Note: Though not technically a bug fix or improvement in salmon itself, we were also able to successfully build salmon again in bioconda under OSX (previously, boost/icu related linking issues were preventing this and only linux builds were available). This means you can upgrade to this version of salmon in bioconda under OSX.

Deprecation note: With the upgrade of bioconda to conda-build 3, all compilers testing salmon builds (on our internal machines, on Travis CI, on our internal CI, in Docker images, and in bioconda) are now invoked in C++14 mode. Moving forward, the minimum required version of GCC supported is 5.2, and C++14 support will be assumed. Technically, this version of salmon can be compiled with C++11 (GCC >= 4.8.2) if the appropriate flags are passed and the preprocessor directive SALMON_DEPRECATED_COMPILER is defined. However, the guarded code will be removed in the next release, and compilation with C++11 will no longer be possible.

Bug fixes & Improvements:

This release implements the following bug fixes:

  1. Fixed a bug that caused salmon to infer the library type as unstranded (U) when run in alignment-based mode with single-end reads. Note: This bug only occurred in alignment-based mode, and only occurred with single-end reads, but the result is that libraries were always detected as unstranded. This has been fixed and single-end libraries in alignment based mode are now properly detected (at least as accurately as is possible using the same heuristic as for all other types of automated detection).

  2. Potential improvement to the accuracy of NumReads, when salmon is run in alignment-based mode. This fix avoids an extra extrapolation of the estimated number of reads from the TPM and total library size in alignment-based mode, which could result in a slight decrease in precision.

Special thanks to Jeremy Simon and Travis Ptacek (UNC Neuroscience Center Bioinformatics Core) for bringing the above to our attention, for providing test data to help reproduce the issues, and for verifying the fixes.

  1. Avoid writing NaN to lib_format_counts.json where strand_mapping_bias in lib_format_counts.json would be written as NaN, in paired-end libraries where reads mapped but none mapped concordantly. That is, when all of the mapped reads were orphans, the strand_mapping_bias resulted in a value of NaN which is not technically valid JSON. This case is now reported as 0.0. This fix addresses #279 --- thanks to @kurtwheeler.

  2. Fixed a minor thread synchronization bug that could cause the number of reported skipped cell barcodes to be incorrectly reported (off by a small number) in Alevin's log.

and the following improvements:

  1. Read libraries are now written in lib_format_counts.json as a proper JSON list, rather than as a single string in a custom format. Thanks to @Miserlou for this suggestion.

  2. Numerous improvements were made to the TravisCI configuration (and associated parts of the build system). Salmon is now compiled in Travis CI under both GCC 5 and 7 to improve testing of compatibility. Many thanks to @junaruga for the pull requests implementing these improvements!

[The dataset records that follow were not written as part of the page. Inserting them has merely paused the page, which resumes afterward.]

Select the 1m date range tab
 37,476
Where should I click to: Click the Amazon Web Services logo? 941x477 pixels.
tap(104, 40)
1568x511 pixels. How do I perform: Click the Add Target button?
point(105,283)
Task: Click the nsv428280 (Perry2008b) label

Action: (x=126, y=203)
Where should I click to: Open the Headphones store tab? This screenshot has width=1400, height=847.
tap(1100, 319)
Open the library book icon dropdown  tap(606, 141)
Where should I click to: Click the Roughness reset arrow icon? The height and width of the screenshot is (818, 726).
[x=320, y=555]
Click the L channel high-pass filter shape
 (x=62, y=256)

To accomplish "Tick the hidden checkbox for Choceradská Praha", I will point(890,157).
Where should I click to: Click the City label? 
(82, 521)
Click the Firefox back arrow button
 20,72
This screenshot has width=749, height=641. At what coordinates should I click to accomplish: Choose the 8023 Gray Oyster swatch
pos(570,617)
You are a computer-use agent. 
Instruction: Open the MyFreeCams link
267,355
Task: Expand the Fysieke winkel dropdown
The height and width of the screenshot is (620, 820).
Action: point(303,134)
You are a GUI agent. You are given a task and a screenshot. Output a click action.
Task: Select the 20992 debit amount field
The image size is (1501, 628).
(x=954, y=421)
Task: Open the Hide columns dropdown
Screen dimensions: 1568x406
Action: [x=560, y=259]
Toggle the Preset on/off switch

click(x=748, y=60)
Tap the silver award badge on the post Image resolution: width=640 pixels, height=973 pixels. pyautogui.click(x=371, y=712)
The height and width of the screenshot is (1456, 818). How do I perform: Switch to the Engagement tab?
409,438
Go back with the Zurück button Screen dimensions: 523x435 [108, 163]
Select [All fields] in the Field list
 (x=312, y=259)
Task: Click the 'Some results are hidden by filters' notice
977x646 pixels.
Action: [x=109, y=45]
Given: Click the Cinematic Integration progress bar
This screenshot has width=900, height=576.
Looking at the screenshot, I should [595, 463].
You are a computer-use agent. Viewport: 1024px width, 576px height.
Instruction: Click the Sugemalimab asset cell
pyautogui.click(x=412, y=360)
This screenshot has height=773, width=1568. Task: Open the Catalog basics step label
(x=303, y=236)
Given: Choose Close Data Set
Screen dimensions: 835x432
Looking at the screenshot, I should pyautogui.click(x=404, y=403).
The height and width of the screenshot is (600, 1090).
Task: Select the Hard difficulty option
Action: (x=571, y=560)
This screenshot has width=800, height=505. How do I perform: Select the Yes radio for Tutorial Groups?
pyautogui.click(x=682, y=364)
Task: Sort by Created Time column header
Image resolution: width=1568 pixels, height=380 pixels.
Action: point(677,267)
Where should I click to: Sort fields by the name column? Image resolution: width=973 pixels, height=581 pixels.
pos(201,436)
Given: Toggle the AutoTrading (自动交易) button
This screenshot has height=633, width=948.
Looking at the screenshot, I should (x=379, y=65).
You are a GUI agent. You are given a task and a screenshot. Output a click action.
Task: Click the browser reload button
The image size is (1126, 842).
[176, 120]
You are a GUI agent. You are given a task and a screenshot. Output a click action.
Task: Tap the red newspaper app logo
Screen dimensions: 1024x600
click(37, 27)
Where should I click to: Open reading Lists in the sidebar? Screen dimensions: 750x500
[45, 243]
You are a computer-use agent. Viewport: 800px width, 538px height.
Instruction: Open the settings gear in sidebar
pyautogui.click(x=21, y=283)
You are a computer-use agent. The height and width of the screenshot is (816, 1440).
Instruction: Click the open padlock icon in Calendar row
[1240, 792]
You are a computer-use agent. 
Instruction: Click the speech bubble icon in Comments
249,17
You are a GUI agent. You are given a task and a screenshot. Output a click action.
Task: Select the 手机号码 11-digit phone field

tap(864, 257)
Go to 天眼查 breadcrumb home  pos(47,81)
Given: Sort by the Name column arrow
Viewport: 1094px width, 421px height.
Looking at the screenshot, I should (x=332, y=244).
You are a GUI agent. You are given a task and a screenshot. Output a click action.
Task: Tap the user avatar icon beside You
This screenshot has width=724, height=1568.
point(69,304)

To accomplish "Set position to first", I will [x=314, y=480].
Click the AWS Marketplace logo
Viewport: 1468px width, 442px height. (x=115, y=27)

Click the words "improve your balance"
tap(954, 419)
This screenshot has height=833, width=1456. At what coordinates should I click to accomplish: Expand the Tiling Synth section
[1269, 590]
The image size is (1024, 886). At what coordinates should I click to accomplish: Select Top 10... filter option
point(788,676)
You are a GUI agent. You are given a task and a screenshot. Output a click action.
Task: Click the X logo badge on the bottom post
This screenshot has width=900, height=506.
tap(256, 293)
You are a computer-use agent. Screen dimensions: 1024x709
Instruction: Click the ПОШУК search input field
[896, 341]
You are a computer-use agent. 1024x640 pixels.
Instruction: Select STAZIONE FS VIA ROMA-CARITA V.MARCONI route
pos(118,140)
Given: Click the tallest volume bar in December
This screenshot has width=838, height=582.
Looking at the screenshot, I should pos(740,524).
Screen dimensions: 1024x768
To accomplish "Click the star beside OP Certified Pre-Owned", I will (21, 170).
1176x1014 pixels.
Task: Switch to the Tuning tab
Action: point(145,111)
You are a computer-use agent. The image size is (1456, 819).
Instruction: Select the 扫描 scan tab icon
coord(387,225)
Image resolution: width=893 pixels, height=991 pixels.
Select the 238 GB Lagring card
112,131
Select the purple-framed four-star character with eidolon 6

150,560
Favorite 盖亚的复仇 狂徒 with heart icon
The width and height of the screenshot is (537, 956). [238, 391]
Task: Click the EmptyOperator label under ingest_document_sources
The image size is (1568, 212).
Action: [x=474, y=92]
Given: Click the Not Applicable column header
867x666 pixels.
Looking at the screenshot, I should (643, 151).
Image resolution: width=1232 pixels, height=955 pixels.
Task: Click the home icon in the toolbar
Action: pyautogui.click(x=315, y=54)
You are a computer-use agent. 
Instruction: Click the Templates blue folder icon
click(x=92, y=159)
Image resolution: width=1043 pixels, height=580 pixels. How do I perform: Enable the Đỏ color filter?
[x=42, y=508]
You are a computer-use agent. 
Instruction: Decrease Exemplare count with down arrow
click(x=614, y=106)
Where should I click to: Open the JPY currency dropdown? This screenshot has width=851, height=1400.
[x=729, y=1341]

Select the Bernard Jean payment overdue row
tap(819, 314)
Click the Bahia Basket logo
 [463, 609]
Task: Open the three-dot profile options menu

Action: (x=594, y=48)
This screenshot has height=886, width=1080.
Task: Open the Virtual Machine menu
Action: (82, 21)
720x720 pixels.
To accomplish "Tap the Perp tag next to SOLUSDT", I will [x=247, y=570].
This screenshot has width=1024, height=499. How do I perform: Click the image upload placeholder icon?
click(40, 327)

  3. Bumped included versions of fmt and spdlog, and improved pretty printing of log and console messages in a number of places.

New feature:

This release also introduces a new "debug" flag for Alevin (activated by --debug). Thanks to the suggestions from @habilzare, @patrickvdb made in issue #253. When debug mode is activated, Alevin will run in a relatively lenient manner, relaxing the following assumptions, and not raising when the below conditions occur. This allows the pipeline to run to completion even when these conditions occur (though warnings are issued):

  • All externally provided whitelisted barcodes, if given through --whitelist flag, must have some reads in the FASTQ file assigned to it.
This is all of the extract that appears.